Die heutigen Lernmanagementsysteme (LMS) können als Inseln empfunden werden – Inseln im weiten Ozean der Lernmöglichkeiten, die das Internet bietet. Es können nicht nur Inhalte bezogen, verbessert und ausgewählt werden; die Lerner können auch Tools übernehmen, die ihnen für ihre Zwecke nützlich erscheinen, ihre eigenen, individuell gestalteten Lernportale einrichten, Inhalte etikettieren oder sich für RSS-Feeds registrieren lassen, deren Inhalte für sie von Bedeutung sind.



Das Schlüsselwort „Web 2.0“ ermöglicht den Umstieg von Standard-Lernmanagementsystemen (Universal-Methode) zu Personalisierten Lernumgebungen (Individual-Methode) aus gezielt ausgewählten Elementen, Sammlungen von Tools und Diensten, die zu individuellen, eventuell geteilten Wissens-, Erfahrungs- und Kontaktlandschaften zusammengestellt werden, einen Übergang vom Inselparadigma der LMS-Methode zum Verständnis des Internets als Tor, als Portal für Lernchancen.



Wir haben bereits in der Vergangenheit eine Individualisierung der Bildung durch e-Learning gefordert; die Personalisierten Lernumgebungen (PLE) bieten nun wirklich die Gelegenheit zu ihrer Umsetzung.



In der neuen Ausgabe der eLearning Papers bieten wir Ihnen eine Auswahl von Artikeln über Personalisierte Lernumgebungen.



Wie unterstützen Schulen durch den Einsatz digitaler Technologien erfolgreich die Personalisierung des Lernens? Mit dieser Frage beschäftigen sich Philip Banyard und Jean Underwood in ihrem Artikel, in dem sie die Beziehung zwischen digitalen Technologien und den aktuellen Bemühungen um die Gewährleistung einer persönlicheren Lernerfahrung ergründen.

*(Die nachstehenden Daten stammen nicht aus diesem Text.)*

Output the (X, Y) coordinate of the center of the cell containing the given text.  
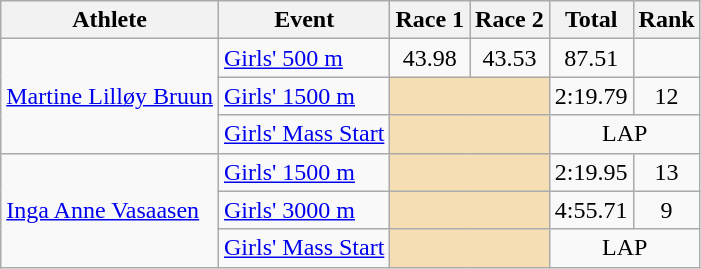
Girls' 500 m (304, 58)
4:55.71 (591, 210)
2:19.79 (591, 96)
87.51 (591, 58)
43.53 (510, 58)
Event (304, 20)
Race 2 (510, 20)
Race 1 (430, 20)
9 (666, 210)
Inga Anne Vasaasen (110, 210)
Girls' 3000 m (304, 210)
43.98 (430, 58)
13 (666, 172)
Rank (666, 20)
2:19.95 (591, 172)
Athlete (110, 20)
Total (591, 20)
Martine Lilløy Bruun (110, 96)
12 (666, 96)
Return the (X, Y) coordinate for the center point of the cell that contains the specified text.  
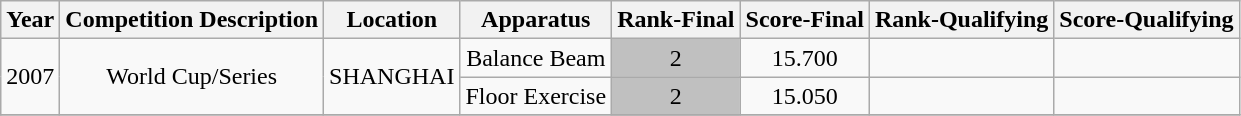
15.050 (804, 96)
15.700 (804, 58)
Rank-Final (676, 20)
Year (30, 20)
2007 (30, 77)
Balance Beam (536, 58)
World Cup/Series (192, 77)
Score-Qualifying (1146, 20)
Apparatus (536, 20)
SHANGHAI (392, 77)
Score-Final (804, 20)
Floor Exercise (536, 96)
Location (392, 20)
Competition Description (192, 20)
Rank-Qualifying (961, 20)
Detect which cell encompasses the target text, then output its [x, y] center coordinate. 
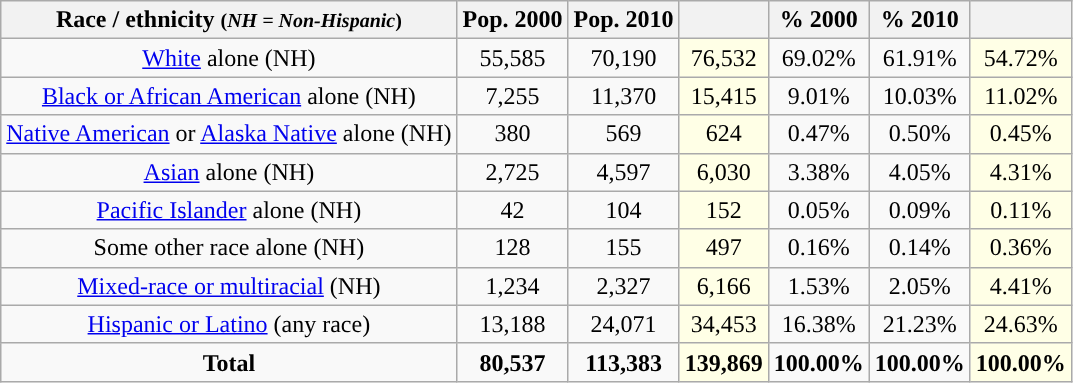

Sandra Schaffert und Wolf Hilzensauer stellen sieben entscheidende Aspekte persönlicher Lernumgebungen vor, die sich aus den Folgen und Herausforderungen der PLE und ihrer zunehmenden Nutzung herleiten. Diese Aspekte könnten Lernern, Lehrkräften und Bildungseinrichtungen als Grundlage für ihre Entscheidungen bezüglich des technologischen Konzepts von PLE auf allgemeiner Ebene oder unter Berücksichtigung ihrer pädagogischen Auswirkungen dienen.



Fridolin Wild, Felix Mödritscher und Steinn Sigurdarson werfen in ihrem Artikel einen kritischen Blick auf die zeitgenössischen Modelle für personalisiertes adaptives Lernen. Die Autoren behaupten, dass eine von ihnen vorgeschlagene alternative kombinierte persönliche Lernumgebung (Mash-up Personal Learning Environment) bessere Anpassungsmechanismen für den Aufbau und die Wartung von Lernumgebungen bieten kann.



Der Artikel von Laura Gonella und Eleonora Pantò soll dazu beitragen, zu verstehen, ob „eLearning 2.0“ – als e-Learning auf Grundlage der für das Web 2.0 charakteristischen Tools und Ansätze – in unterschiedlichen Systemen und Organisationen von Nutzen sein kann. Die Autoren stellen vier verschiedene Organisationsmodelle und die entsprechende Entwicklung didaktischer Architekturen vor.



Das iClass-Projekt ist als innovatives, an die individuellen Bedürfnisse von Einzelpersonen angepasstes System entworfen worden. Zwei verschiedene Artikel bemühen sich darum, es unseren Lesern zu erläutern: Der erste beschäftigt sich mit dem Entwicklungsprozess der pädagogischen Idee und des Modells während des Projektverlaufs; der zweite analysiert, wie selbstregulierte Lernprozesse mit Hilfe von PLE unterstützt werden können.



Wir wünschen viel Vergnügen beim Lesen dieser Artikel!